Banana on pink background

OK, now I’ve got your attention I confess that this blog has nothing whatever to do with bananas … nor pink backgrounds! The last couple of blogs have been quite heavy, discussing whether and why libraries should reopen and focusing on the various ways they can impact on social issues, so for July and August I’m proposing an eclectic and, at least in part, more light-hearted style, though the key themes will I hope still be of interest to senior managers wanting to get more out of their library service, as well as people in the library world.

Christian Lauersen “introduces a new tool, the Impact Compass, which can be used to investigate and communicate the impact of individual public libraries to people, as well as to develop and evaluate activities at libraries”. “The impact Compass is built around four overall dimensions of impact, which makes it possible to get all the way around the users’ experiences”. The four dimensions of the compass are:

  • Emotional impact
  • Intellectual impact
  • Creative impact
  • Social impact

These four dimensions have, for assessing the impact of a library, been translated into: Haven, Perspective, Creativity and Community. Do read the full article, which is fascinating and shows you how to use the Compass in a library context.

Also interesting is Pandai Place’s Rewrite the future of your library by identifying 5 fault lines. Pandai writes that “No organisation can survive in the long-term without reinventing itself. Libraries are no different”. This approach looks at five ‘fault lines’ and poses five ‘Ask Yourself’ questions about your library service. While some of these don’t perhaps lend themseves so well to a public library setting I found the questions on, for example, metrics (about which UK public library services are generally pretty poor), to be really challenging.

It can sometimes seem to an old wrinkly like me that young people have all the fun, though I take comfort from the fact that this article in the Guardian, The rise of Booktok, may be incomprehensible to anyone over the age of 25!  My grasp of TikTok is slight, but it’s great to see young people using the medium between them to share books and a love of reading and the young ‘influencer’ who has clocked up more than 9.6bn views on this theme has to be onto something big.
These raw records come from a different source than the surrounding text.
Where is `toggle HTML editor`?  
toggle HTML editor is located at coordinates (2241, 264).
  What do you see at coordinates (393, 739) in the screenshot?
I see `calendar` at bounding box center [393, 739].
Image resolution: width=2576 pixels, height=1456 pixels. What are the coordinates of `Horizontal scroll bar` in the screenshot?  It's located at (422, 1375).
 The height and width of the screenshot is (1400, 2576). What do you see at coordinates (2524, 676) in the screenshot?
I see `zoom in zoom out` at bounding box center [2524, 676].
Could there be something here for library services to plug into?

Certainly it seems that in the city of Ipswich, in Australia not Suffolk, the kids really are having a great time at their new library, billed as Australia’s first dedicated public children’s library. This is no hackneyed dinosaur-themed space, no “this is not like the libraries of yesteryear, the focus is very much on interactivity and engaging our young people as they learn, explore and play”. As well as more than 35,000 library collection items just for children and young people there are multi-reality interactive experiences, lots of kids-focused programmes and events and more. Oh and the dinosaurs are life-sized and interactive!

Now onto the really random eccentricities of libraries. If you’ve time you can browse 25 amazing facts about libraries, but I’ll highlight a couple that caught my attention. Apparently librarians used to have to adopt a particular style of handwriting known as ‘Librarian hand’ so that they could hand-write catalogue cards and other records in a legible and consistent style. Fortunately, before I started work this had been superceded by typewriters or I wouldn’t have lasted in the job beyond the first day!

And “if you’re wondering how dirty library books can become after passing through many hands, the answer is: pretty dirty. Everything from traces of cocaine to the herpes virus to bed bugs have been found on sampled pages, but don’t worry: There’s never been a documented case of anyone catching anything from a library book”. Drawing on my own experience in those distant days when I worked on the library frontline, a partially sucked boiled sweet sticking the pages together was a not unusual occurrence, but my most memorable encounter was a rasher of bacon used as a bookmark. Uncooked in case you’re wondering.

Closing this blog I’d like, as I sometimes do, to take you back to a time when the world of libraries was very different. In the early 1960s my older sister was assistant lending librarian in a busy central library in west London when she became pregnant with her first child. She was young and fit so wished to carry on working for as long as possible, and all went well until the last few months when of course her pregnancy became more obvious. At this point the ageing and rather formal borough librarian, Mr Roberts, raised the delicate matter that he didn’t consider it proper for a lady in ‘ahem’ her condition to be on public view, so he asked her to undertake back-office duties until she went on maternity leave. The decade was, you’ll recall, known as The Swinging Sixties but that notion hadn’t reached Mr Roberts, who retired a couple of years later.